Le jeudi soir, dans le cadre de deux interviews diffusées sur les chaînes françaises TF1 et LCI, le Premier ministre israélien Benyamin Netanyahou a récidivé en montrant une carte tronquée du Maroc. Car ce n’est certes pas la première fois que cela arrive, et à chaque fois, un communiqué officiel israélien sort en invoquant un problème technique et en déplorant l’erreur commise. Preuve en est, la carte figurant dans le bureau officiel du Premier ministre israélien affiche l’intégralité du territoire marocain, le Sahara compris.
Doit-on y voir une simple erreur? Une provocation israélienne en raison du soutien marocain à la cause palestinienne et de la condamnation des crimes commis à Gaza? À l’heure actuelle, je n’en ai aucune idée, car selon moi, le débat ne se situe pas à ce niveau.

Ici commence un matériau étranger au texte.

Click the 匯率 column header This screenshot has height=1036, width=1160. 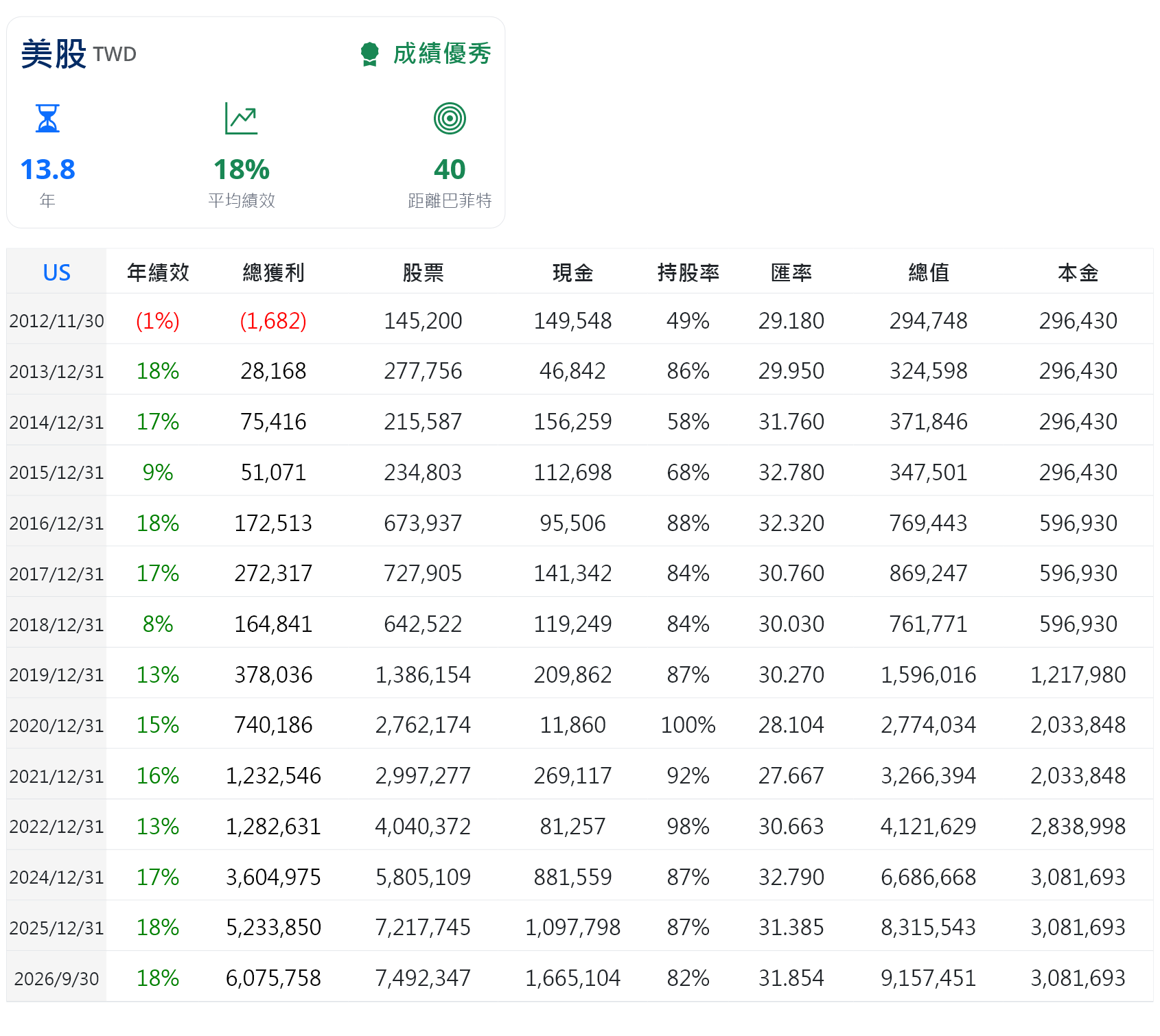(x=791, y=272)
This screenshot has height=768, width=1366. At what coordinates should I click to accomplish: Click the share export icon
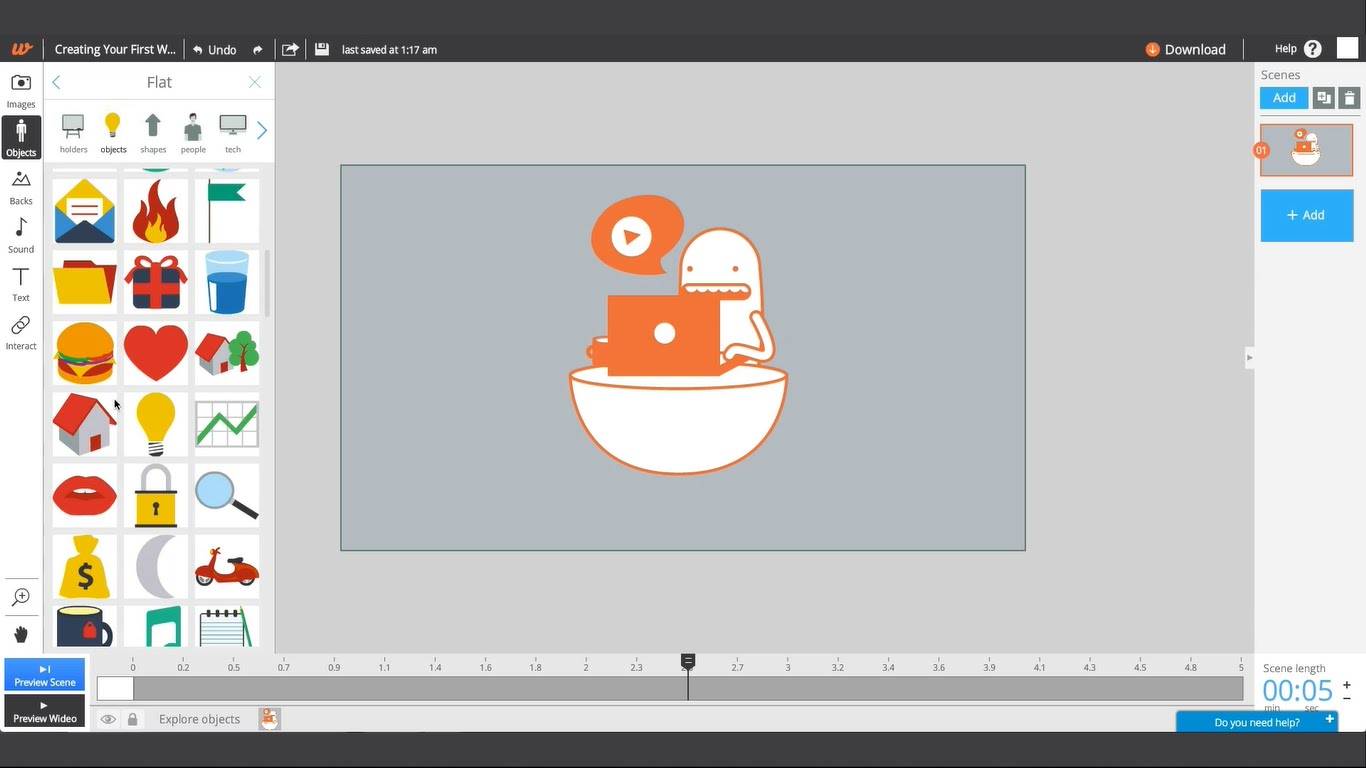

Il y a un peu moins d’un an, j’avais publié une chronique où j’abordais une question éminemment importante, qui ne semble pas être réellement prise au sérieux du côté marocain. D’où la nécessité d’en reparler à nouveau à travers la présente chronique. Il s’agit de la question de la guerre cognitive qui nous est menée sur le Net, notamment sur le terrain cartographique.
Je vous défie d’aller sur n’importe quel site de stock d’images (Shutterstock, Envato, Pond5, Freepik…) et d’y trouver une carte non tronquée du Maroc. Vous y passerez la journée sans pour autant être certain de la trouver.
Le problème est loin d’être anodin, car, à chaque seconde qui passe, des centaines et des milliers de présentations, meetings, rapports et documents sont produits dans les quatre coins du monde en utilisant des cartes mondiales ou régionales, avec un Maroc dont le territoire est tronqué. Non pas par hostilité à notre égard ou par un quelconque positionnement idéologique, mais tout simplement parce que tout le monde puise ses cartes à la même source, à savoir les sites de stocks d’images.
Même à nous Marocains, pourtant avertis, il peut nous arriver de tomber dans l’erreur par inattention, comme ce fut récemment mon cas quand, dans le cadre d’une présentation géopolitique, j’ai utilisé une carte climatique du monde où le trait fictif qui prétend nous séparer de notre Sahara était à peine visible. Heureusement que des patriotes m’ont immédiatement averti, me permettant de supprimer la vidéo. Mais qu’en est-il d’un Allemand, d’un Chinois, d’un Canadien, d’un Nigérian ou d’un Japonais, qui puiserait ses cartes dans ces mêmes sites?
Car si la bataille diplomatique menée par le Maroc nous amène irrémédiablement vers une victoire définitive, il y a une autre bataille que nous semblons pour l’heure déserter. Celle des esprits. Puisque même si tous les États du monde venaient à reconnaître officiellement la marocanité de notre Sahara, les populations continueront à voir leur imaginaire structuré par ces mêmes cartes tronquées qui dominent sur le Net, offrant ainsi un terrain fertile à nos ennemis géopolitiques pour continuer à nous mettre des bâtons dans les roues.
Ainsi, il me paraît urgent de prendre à bras le corps cette question. Non seulement à une échelle individuelle, mais aussi au niveau gouvernemental. Car il revient aux ministères des Affaires étrangères, de la Transition numérique, de la Culture et de l’Intérieur de mettre en place les mécanismes nécessaires pour reconquérir ce terrain perdu sur le champ de bataille de la guerre mentale et cognitive qui nous est menée.
Plusieurs mesures peuvent être entreprises :
- Exiger de ces plateformes de rectifier la carte du Maroc, sous peine de se voir exclues du Net marocain. Sachant que bon nombre de ces plateformes sont américaines, nous avons dans ce cas une base juridique solide pour peut-être même entamer des procédures juridiques à leur encontre, sachant que les États-Unis reconnaissent officiellement la marocanité du Sahara.
- Produire et mettre en ligne massivement sur ces plateformes des cartes complètes du Maroc.
- Investir massivement dans le référencement des sites proposant des cartes complètes du Maroc, afin qu’ils ressortent en premier dans les résultats au niveau des principaux moteurs de recherche.
Les idées ne manquent pas. Ce qui nous manque le plus, c’est une prise de conscience de l’importance fondamentale de ce champ de bataille qui, pour l’heure, est encore déserté de notre côté.
Ainsi, ne nous étonnons pas que de temps en temps, des politiques, des journalistes ou encore des scientifiques de par le monde fassent usage d’une carte tronquée du Maroc dans leurs présentations. Si même nous, Marocains, nous ne sommes pas à l’abri d’une telle erreur, qu’en est-il d’un étranger?